Uber has revealed that 2.7 million British riders and drivers were affected by a 2016 data breach that it covered up for more than a year.
A total of 57 million worldwide had data exposed in the breach, but the firm had not specified how many were UK-based before.
The stolen information includes names, email addresses and phone numbers and – for US drivers – licence numbers.
Uber should notify UK users who have been affected, the data regulator said.
According to Uber, the 2.7 million figure is “approximate rather than an accurate and definitive account” – this is because the information gathered by the firm’s app does not always specify where users live.
A spokesman for Uber told the BBC the firm is not able to clarify how many UK drivers are included in the 2.7 million.
The firm has said it has a total of five million active users and 50,000 drivers in the UK.
The Information Commissioner’s Office (ICO) had previously said it had “huge concerns” about the breach.
Responding to the latest news, a spokesman for the ICO said: “As part of our investigation we are still waiting for technical reports which should give full confirmation of the figures and the type of personal data that has been compromised.”
“We would expect Uber to alert all those affected in the UK as soon as possible.”
Similarly, the UK’s Minister of State for Digital, Matt Hancock, said, “The Government expects Uber to respond fully to the incident with the urgency it demands and to provide the appropriate support to its customers and drivers in the UK.”
The ICO believes the data could be used by scammers trying to target victims of the breach.
Both Uber and the ICO have directed users to advice from the UK’s National Cyber Security Centre that was published following news of the breach.
The latest development was described as “shocking” by London Mayor Sadiq Khan.
“Uber needs to urgently confirm which of their customers are affected, what is being done to ensure these customers don’t suffer adversely, and what action is being taken to prevent this happening again in the future,” he said.
When news of the breach was revealed last week, chief executive Dara Khosrowshahi said, “None of this should have happened, and I will not make excuses for it.”
The story was first broken by Bloomberg, which reported that Uber not only sought to cover up the incident but also paid hackers $100,000 (£75,000) to delete the data they had stolen.

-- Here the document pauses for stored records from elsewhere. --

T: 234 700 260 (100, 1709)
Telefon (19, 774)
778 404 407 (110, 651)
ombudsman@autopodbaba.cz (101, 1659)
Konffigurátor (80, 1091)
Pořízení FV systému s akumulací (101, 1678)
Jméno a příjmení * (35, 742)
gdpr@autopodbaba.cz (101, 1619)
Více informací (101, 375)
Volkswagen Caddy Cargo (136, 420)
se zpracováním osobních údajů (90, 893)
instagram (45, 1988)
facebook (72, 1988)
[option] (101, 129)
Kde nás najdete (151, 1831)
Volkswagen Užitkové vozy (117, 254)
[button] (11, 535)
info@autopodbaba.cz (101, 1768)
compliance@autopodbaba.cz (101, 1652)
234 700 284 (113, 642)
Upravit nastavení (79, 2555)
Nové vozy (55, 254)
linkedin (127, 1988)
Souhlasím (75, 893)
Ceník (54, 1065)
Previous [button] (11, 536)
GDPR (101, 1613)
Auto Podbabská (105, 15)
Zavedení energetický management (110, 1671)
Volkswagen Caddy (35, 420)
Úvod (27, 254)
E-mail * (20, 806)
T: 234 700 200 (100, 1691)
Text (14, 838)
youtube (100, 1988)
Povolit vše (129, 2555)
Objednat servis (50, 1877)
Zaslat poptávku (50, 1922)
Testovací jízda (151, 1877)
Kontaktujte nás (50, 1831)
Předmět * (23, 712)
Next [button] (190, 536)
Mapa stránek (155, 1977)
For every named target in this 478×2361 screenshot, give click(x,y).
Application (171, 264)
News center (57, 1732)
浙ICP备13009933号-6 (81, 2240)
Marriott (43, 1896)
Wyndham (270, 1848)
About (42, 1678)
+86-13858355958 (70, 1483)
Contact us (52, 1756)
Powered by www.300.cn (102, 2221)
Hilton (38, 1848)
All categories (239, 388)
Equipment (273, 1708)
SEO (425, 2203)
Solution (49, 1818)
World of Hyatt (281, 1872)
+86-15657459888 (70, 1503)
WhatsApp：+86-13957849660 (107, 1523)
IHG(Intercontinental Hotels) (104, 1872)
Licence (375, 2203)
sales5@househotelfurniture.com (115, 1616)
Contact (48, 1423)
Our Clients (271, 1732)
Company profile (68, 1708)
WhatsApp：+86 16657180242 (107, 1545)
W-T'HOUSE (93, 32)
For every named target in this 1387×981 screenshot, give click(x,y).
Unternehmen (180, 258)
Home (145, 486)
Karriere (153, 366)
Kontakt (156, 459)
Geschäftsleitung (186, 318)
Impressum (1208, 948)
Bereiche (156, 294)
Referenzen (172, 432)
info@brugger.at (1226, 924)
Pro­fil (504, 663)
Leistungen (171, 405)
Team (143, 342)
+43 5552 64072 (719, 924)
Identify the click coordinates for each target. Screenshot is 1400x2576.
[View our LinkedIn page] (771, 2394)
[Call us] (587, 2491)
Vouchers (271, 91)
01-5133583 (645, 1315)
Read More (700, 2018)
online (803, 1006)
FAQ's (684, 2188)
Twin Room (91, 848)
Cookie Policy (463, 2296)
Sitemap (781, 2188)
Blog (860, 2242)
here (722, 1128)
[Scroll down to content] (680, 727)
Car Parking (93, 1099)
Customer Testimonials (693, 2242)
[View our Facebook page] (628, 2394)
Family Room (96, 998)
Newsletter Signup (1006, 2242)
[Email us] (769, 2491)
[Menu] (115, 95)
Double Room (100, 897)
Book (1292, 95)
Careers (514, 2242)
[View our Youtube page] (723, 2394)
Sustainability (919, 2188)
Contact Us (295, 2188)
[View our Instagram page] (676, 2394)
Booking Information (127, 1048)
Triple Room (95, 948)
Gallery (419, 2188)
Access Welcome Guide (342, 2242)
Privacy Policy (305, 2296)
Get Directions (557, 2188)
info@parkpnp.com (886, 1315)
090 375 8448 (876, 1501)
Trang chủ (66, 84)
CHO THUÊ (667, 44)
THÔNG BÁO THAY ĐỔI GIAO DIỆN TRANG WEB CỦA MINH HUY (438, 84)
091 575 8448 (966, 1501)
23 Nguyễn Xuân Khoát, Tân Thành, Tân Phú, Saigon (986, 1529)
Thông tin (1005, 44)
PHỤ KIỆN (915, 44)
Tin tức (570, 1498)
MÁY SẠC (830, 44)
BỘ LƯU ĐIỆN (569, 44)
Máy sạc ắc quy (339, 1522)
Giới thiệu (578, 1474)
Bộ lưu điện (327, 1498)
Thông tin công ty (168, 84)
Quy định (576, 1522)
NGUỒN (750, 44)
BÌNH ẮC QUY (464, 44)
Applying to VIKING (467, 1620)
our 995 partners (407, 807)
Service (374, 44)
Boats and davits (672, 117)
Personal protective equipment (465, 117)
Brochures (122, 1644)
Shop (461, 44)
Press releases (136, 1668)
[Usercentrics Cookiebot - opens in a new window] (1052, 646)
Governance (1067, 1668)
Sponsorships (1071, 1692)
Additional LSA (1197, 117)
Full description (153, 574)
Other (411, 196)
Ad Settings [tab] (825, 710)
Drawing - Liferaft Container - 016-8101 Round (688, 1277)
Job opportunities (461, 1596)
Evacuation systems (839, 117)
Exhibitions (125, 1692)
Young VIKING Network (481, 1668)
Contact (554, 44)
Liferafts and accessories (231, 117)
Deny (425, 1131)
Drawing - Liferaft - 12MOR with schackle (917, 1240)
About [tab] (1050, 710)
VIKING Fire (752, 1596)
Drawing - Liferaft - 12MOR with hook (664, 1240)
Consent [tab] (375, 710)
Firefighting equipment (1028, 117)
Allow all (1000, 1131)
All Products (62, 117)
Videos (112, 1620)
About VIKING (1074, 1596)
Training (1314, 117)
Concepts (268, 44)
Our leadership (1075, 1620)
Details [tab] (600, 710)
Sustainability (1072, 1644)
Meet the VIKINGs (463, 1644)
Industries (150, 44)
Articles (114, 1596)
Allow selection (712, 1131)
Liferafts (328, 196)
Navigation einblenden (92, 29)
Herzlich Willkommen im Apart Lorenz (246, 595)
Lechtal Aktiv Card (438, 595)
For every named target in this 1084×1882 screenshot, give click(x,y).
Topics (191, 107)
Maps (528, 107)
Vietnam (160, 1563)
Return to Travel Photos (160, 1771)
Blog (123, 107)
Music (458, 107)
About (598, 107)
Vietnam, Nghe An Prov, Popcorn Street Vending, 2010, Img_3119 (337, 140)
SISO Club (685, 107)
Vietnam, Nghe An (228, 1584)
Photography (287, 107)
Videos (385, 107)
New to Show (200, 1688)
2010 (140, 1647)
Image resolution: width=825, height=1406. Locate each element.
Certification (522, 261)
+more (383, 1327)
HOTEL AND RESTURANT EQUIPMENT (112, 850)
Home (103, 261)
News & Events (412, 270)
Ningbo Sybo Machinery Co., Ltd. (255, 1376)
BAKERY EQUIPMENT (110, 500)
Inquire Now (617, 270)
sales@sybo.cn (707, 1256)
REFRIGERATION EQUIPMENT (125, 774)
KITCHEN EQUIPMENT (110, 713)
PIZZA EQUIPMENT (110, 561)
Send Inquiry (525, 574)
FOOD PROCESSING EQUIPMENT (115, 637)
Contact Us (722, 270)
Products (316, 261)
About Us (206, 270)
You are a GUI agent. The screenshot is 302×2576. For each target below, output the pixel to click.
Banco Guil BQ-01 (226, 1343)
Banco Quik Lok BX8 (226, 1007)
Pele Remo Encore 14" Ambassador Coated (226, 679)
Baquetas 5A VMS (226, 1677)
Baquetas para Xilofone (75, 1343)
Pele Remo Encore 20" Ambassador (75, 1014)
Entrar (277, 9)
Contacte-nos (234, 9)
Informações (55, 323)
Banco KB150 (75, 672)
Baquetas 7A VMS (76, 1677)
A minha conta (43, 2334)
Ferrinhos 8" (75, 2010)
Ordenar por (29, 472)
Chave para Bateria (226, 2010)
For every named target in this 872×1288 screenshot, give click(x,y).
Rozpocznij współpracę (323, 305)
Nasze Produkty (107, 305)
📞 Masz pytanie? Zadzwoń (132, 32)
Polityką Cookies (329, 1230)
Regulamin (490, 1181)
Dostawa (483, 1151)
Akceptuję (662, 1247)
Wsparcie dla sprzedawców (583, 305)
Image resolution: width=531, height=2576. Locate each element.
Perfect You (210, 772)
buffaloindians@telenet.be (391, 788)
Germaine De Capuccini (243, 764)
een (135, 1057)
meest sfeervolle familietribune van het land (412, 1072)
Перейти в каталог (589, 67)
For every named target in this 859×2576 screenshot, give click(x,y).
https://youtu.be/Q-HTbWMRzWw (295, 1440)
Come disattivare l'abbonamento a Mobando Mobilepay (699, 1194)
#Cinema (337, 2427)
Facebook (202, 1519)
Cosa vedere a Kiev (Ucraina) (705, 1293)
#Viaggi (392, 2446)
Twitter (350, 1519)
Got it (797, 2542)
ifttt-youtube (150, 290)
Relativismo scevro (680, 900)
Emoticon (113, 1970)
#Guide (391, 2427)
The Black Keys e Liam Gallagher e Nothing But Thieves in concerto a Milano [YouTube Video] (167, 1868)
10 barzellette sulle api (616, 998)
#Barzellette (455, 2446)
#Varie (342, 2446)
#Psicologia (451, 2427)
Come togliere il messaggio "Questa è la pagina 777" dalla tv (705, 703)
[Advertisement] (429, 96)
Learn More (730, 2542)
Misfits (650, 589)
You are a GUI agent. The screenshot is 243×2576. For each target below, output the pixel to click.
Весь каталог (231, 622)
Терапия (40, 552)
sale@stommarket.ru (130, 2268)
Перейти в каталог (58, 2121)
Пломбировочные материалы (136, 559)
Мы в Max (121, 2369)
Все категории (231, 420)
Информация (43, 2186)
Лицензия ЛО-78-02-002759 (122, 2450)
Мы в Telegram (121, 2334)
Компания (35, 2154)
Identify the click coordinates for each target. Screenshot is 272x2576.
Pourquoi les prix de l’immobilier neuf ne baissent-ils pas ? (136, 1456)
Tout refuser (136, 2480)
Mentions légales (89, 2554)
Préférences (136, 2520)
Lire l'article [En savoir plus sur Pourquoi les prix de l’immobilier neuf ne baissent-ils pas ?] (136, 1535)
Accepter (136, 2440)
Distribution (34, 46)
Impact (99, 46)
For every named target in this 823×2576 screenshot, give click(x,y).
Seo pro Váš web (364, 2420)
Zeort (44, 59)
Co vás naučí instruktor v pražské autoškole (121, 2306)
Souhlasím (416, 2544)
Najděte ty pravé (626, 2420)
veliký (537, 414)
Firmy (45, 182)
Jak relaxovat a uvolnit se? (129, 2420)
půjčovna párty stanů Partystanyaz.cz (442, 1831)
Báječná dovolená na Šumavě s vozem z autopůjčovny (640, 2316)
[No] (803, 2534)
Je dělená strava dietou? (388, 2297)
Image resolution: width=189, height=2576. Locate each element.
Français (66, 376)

Government update on cyber security and data protection: Written statement – HCWS287
Made by: Matt Hancock (Minister of State for Digital ) 29/11/17
Uber has today estimated that the data breach which occured in October 2016 has affected approximately 2.7 million user accounts in the UK that were using its service or working for the company in the UK at that time.
Uber have stated that this information included names, email addresses and mobile phone numbers related to accounts globally. Uber have stated they have not seen any indication that trip location history, credit card numbers, bank account numbers or dates of birth were downloaded. Based on current information, Uber have stated that they have not seen evidence that financial details have been compromised.
The Information Commissioner’s Office (ICO) have directed Uber to provide them with technical reports that should help UK authorities, in particular the ICO and National Cyber Security Centre (NCSC), to verify these figures and whether any additional types of personal data have been compromised. The Government expects Uber to cooperate fully and promptly with the ICO and the NCSC.
The ICO and NCSC will continue to work tirelessly with Uber to ensure this information is correct. The Government expects Uber to respond fully to the incident with the urgency it demands and to provide the appropriate support to its customers and drivers in the UK. Uber users should continue to be vigilant and follow the advice from the NCSC, which can be found on their website.
The Government takes both the protection of personal data and the right to privacy extremely seriously. It is always the company’s responsibility to identify when UK citizens have been affected as part of a data breach and to take steps to reduce any harm to consumers, and it is welcome Uber has done this.
The Government is strengthening the UK’s data protection regime through a new Data Protection Bill, which will give more powers to the ICO to defend consumer interests and issue higher fines of up to £18 million or four per cent of global turnover, in cases of the most serious data breaches.
The ICO, NCSC and other relevant authorities in the UK and overseas will continue to work together to ensure the data protection interests of UK citizens are upheld.